GDS was once lauded for a policy of “making things open, it makes things better”. But today it’s hunkered down, secretive, rarely willing to comment using anything more than brief statements or bland, self-celebratory blogs. GDS still has an important story to tell – it makes no sense not to be telling it. Whoever decided to neuter GDS’s public voice has to take a large share of blame for the growing chorus of concern about its role.

People care about GDS. They want it to work. Most of the criticism directed at GDS comes because people want it to be better, they see its potential and the opportunity that exists. Nobody bothers to criticise an organisation they don’t care about. The moment the wider digital community stop caring about GDS, it’s dead.

The Sprint event will need to show – through measurable targets and proven deliverables – that GDS is still actively leading the digital transformation of government. It will not be enough to simply say it is, to claim it is, to speak in press-office approved words that obfuscate and avoid hard commitments.

The fact that the announcement about losing data policy was snuck out in a written statement without any fanfare at the end of the day before the Easter break, just as MPs left for the Parliamentary recess, was a tacit and shameful admission of failure in how digital government is perceived and communicated in Whitehall.

GDS has not even commented on the loss of data policy – not a word, despite press requests for its views. Such silence cannot continue – GDS needs to loudly and publicly address these concerns. People want GDS to work.

Digital reform

Also last week, two of the architects of the digital government strategy that led to the formation of GDS, Jerry Fishenden and Mark Thompson, published a new “manifesto” for the digital reform of public services.

Fishenden and Thompson were also co-authors of a 2010 paper titled Better for less, led by Liam Maxwell, then an advisor to the Conservative Party’s technology policy lead, Francis Maude. As Cabinet Office minister in the coalition government, Maude led the implementation of many of the recommendations in that paper and it served as part of the justification for creating GDS.

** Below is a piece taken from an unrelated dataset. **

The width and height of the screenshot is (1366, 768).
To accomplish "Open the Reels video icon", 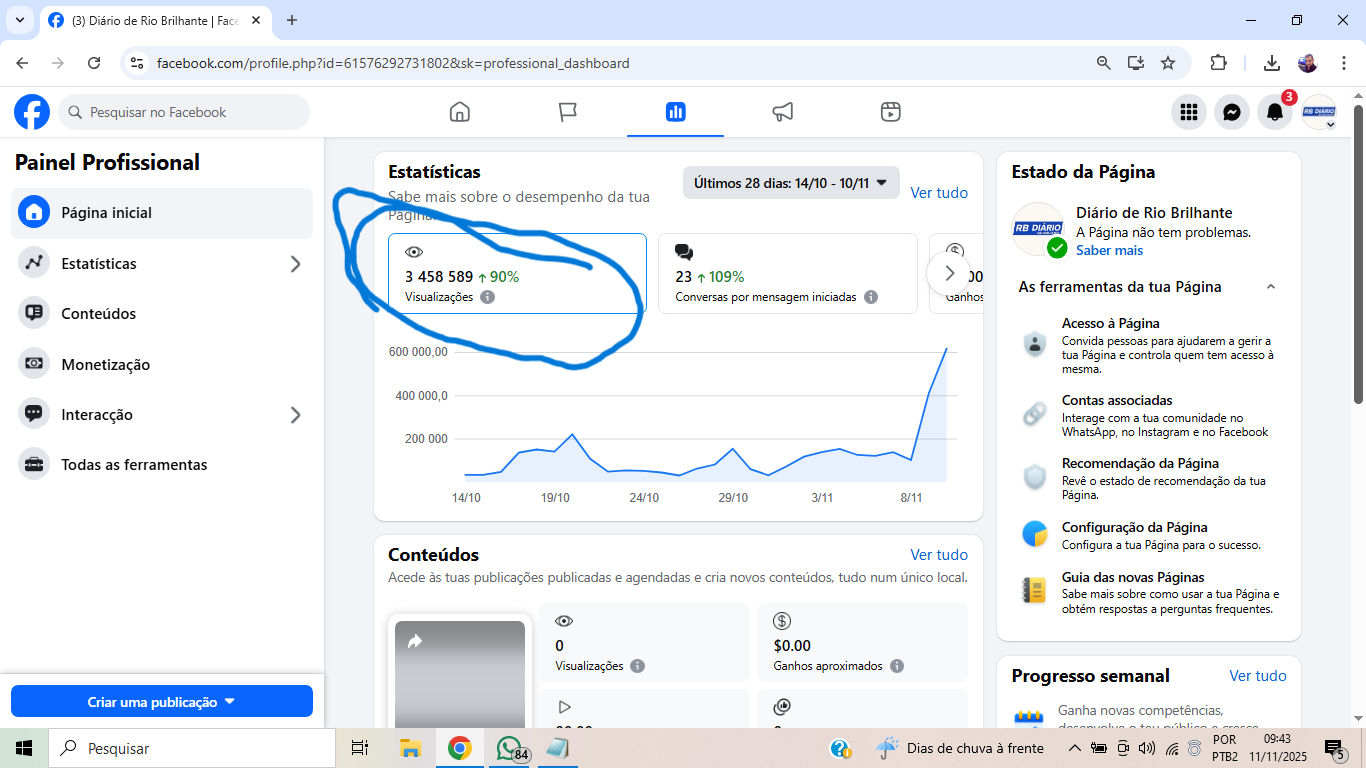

Maxwell, now national technology advisor at DCMS, is likely to be the prime mover in whatever DCMS now does with data policy.

If you feel inclined, read that 2010 paper, then read Fishenden and Thompson’s manifesto. The words might be expressed differently, but the principles are very much the same. How much has really changed in the interim?

We all see the potential, the opportunity, for public services designed for the digital age. So many people want GDS to be successful in delivering that goal. GDS, and the government, needs to demonstrate – publicly, openly and honestly – that it still can.